SOAK returns with first solo single in four years, ‘death valley fridge magnet,’ via Rough Trade Records, ahead of Irish dates and a Pulp support slot
SOAK is back. On June 23, 2026, Irish singer-songwriter Bridie Monds-Watson released “death valley fridge magnet“ via Rough Trade Records, their first solo single in more than four years. The track arrives after a 2024 collaboration with Fred Again.. on “just stand there” and follows SOAK’s 2022 album If I Never Know You Like This Again. The accompanying video was directed by Charlotte Langel, and the release kicks off a summer run of Irish headline dates, a sold-out London show, and a support slot for Pulp at the Royal Festival Hall.
The circumstances behind the song are specific and do not try to be anything other than what they are. Monds-Watson wrote it during a period of genuine difficulty. “When I wrote ‘death valley fridge magnet’, I was feeling incredibly lost in my life,” they say. “I’d started having vocal issues and thought my time in music was coming to an end.” Vocal problems are not an abstract creative block for a singer-songwriter. They are the thing that can end a career before you have made peace with everything you wanted to make. The song comes from that place.

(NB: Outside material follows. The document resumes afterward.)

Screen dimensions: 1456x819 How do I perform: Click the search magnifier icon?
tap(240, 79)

What the Song Is Actually About
What pulled Monds-Watson out of that darkness was not a professional development or a creative breakthrough. It was friendship. The song is built around that realization, the specific weight of what it means to have people who can return you to yourself in the middle of losing track of who that is. “In doing so I realised how precious and treasured my friendships are and how my friends remind me of who I am faster than anything else,” they say. “Even if that’s a two minute long conversation at a truck stop in the middle of nowhere, America, it doesn’t take much and it all adds up.”
That truck stop image is the most important detail in the whole statement. Not a grand epiphany. Not a turning point in a studio or on a stage. A two-minute conversation at a truck stop, in the middle of nowhere, America, and it adds up. That is what “death valley fridge magnet” is built from, and the title itself carries the same energy: small objects, specific places, the way a cheap souvenir from a place you were barely present in can hold more feeling than it has any right to.

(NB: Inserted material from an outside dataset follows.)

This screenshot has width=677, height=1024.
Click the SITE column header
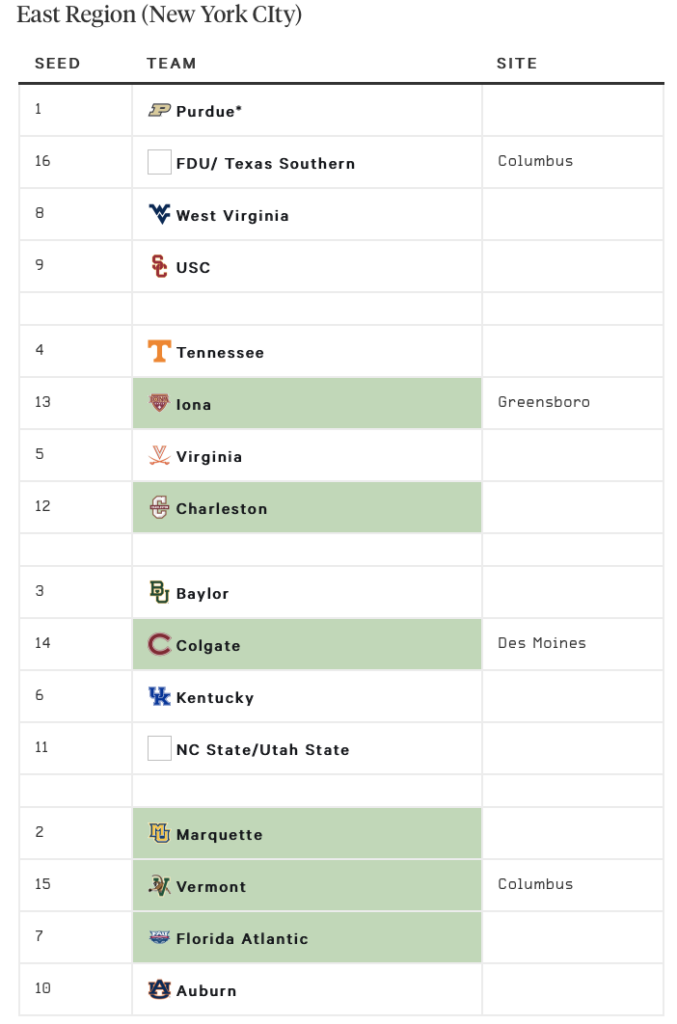pos(516,63)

SOAK’s catalog has always operated this way. If I Never Know You Like This Again was an album about grief, loss, and the specific topology of what people leave behind. Before that, Grim Town in 2019 found Monds-Watson processing personal and political despair with the same closely observed specificity. “death valley fridge magnet” continues that tradition while feeling like something lighter has been found on the other side of a genuinely difficult period. It is not a triumphant return. It is a careful, honest one.
The Summer Ahead: Ireland, London, and the Barr Brothers
The release calendar around the single positions SOAK in rooms and contexts that feel exactly right. The Irish headline run through late June and early July moves through Waterford, Kinsale, Clonakilty, Waterville, Ballydehob, Dingle, Galway, and Termon, a routing through the kind of small-room folk venues that have always been SOAK’s natural territory.
The sold-out London show at Third Man Records’ Blue Basement on July 17 is the kind of intimate headline slot that rewards a fanbase that has stayed loyal across four years of relative quiet. And the Pulp support slot at the Royal Festival Hall on July 18, part of Rough Trade’s 50th anniversary programming, places SOAK on one of London’s most significant stages in the company of one of British music’s most important bands.
In October, they join The Barr Brothers for US dates in Brattleboro, New York, and Providence. For an artist who described finding themselves in a truck stop conversation in America, returning to the US with exactly that kind of low-key, community-centered touring feels like the right way to keep moving.